Tips for Writing a Mystery and a Series

Tips for Writing a Mystery

First, you need to decide exactly what type mystery you are planning to write. Hopefully you’ve read enough crime novels (seems to be the preferred name for the genre these days) to know what kind of novel you are going to write. To name a few: the private eye novel, amateur detective, usually someone with an interesting or unusual profession, can be hard-boiled or a cozy, the police procedural, romantic suspense, woman in jeopardy (think Mary Higgins Clark), historical mysteries–can be a combination of any of the above, thriller, when an innocent becomes involved, either by accident or coincidence, in dangerous events beyond his or her control (think Alfred Hitchcock movies), suspense, when the protagonist is in a constant and increasing state of danger.

Mysteries of earlier times were more interested in the hero solving the crime, now are as interested in the emotional impact of the crime of the hero and his or her private life. You have to create a credible protagonist to help the reader suspend disbelief. Though you must know the back story of your characters, you don’t necessarily have to tell it all. Bits and pieces should come out–maybe internally. Don’t lump it all together in one place. Don’t forget the villains–they should have history and issues also.

Here’s a check list of what you need to know about the book you’re going to write:

The Crime
Scene of the Crime
Suspects and Motives
Where everyone was at the time of the murder; alibis.
Conflict that led to the crime
Conflict that follows the crime and leads to the solution.
Climax, the emotional high point of the novel.
Solution or resolution

Remember it’s not necessary to only write about what you know, but what you don’t know, you need to find out about.

Use your imagination, create unusual characters and interesting settings, either real or ones you’ve made up.

Begin with a bang. Some authors say to start with a murder on the first page. Not really necessary, as long as you engage the reader immediately.

Once you’ve finished, print the manuscript out and go over it carefully. Make sure you tied up the loose ends and things progress in a logical manner. After that, have someone else edited it for you, someone who knows how to edit–preferably someone who reads and understands the mystery genre.

And yes, you can do something different as long as it works. My latest book, No Sanctuary, is a police procedural, but there are several crimes in the book that must be solved. In this particular series, I wanted to show how the job affects the family and family life affects the job.

No Sanctuary is authored by F. M. Meredith, a.k.a. Marilyn Meredith, available at and

On Writing the Mystery Series

When writing a mystery series it’s necessary to keep track of a lot:

The ongoing characters, simple things like how they look, but also the more complicated ones, like what has affected them in the past to change them? How much are they going to age between each book?

The setting.

If it’s a real setting, you’ll need to keep checking for changes.

If it’s a fictional setting, that you stay true to what you’ve written in previous books.

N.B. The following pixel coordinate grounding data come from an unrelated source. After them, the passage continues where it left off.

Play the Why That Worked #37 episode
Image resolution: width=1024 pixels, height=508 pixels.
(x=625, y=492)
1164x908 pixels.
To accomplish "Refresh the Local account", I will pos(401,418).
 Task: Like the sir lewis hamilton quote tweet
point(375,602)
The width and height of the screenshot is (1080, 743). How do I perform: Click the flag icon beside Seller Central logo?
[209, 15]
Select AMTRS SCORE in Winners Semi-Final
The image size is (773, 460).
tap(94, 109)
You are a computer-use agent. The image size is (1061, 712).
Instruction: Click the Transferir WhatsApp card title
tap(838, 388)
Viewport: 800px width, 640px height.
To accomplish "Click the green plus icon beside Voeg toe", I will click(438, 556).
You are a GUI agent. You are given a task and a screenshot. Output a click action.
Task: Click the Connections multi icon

For each new book, you should write it as though it is the only book. You want a new reader to not be put off because it’s part of a series and they don’t know enough about the characters or what’s going on to give the book a chance.

You’ll also need to describe the characters and the settings in a fresh  way, so that people who read the series don’t notice you’ve written the same thing you wrote in the last book.

You can keep track in a variety of ways:

On your computer

3X5 cards for each character and important things about the setting

A notebook with all the information.

Believe me, it’s too hard to remember without writing it down.

The good thing about writing a series is you already have a cast of characters that you really know.

Marilyn Meredith, author of the Deputy Tempe Crabtree series: Bears With Us, Mundania Press
and as
F.M. Meredith, author of the Rocky Bluff P.D. series: Angel Lost, Oak Tree Press, and coming soon, No Bells.


Patricia Gligor said…
Great post on tips for writing a mystery series.
I realized as I wrote my first mystery/suspense novel, "Mixed Messages," that I was constantly having to go back to check on small details I'd previously written. I needed a way to keep track of them so I created an outline, "Characters and Chronology," which listed physical and personality characteristics for each character, dates events took place, etc.
Then, when I wrote the sequel, "Unfinished Business," I had all of the information in one place and could add to it with new characters and material.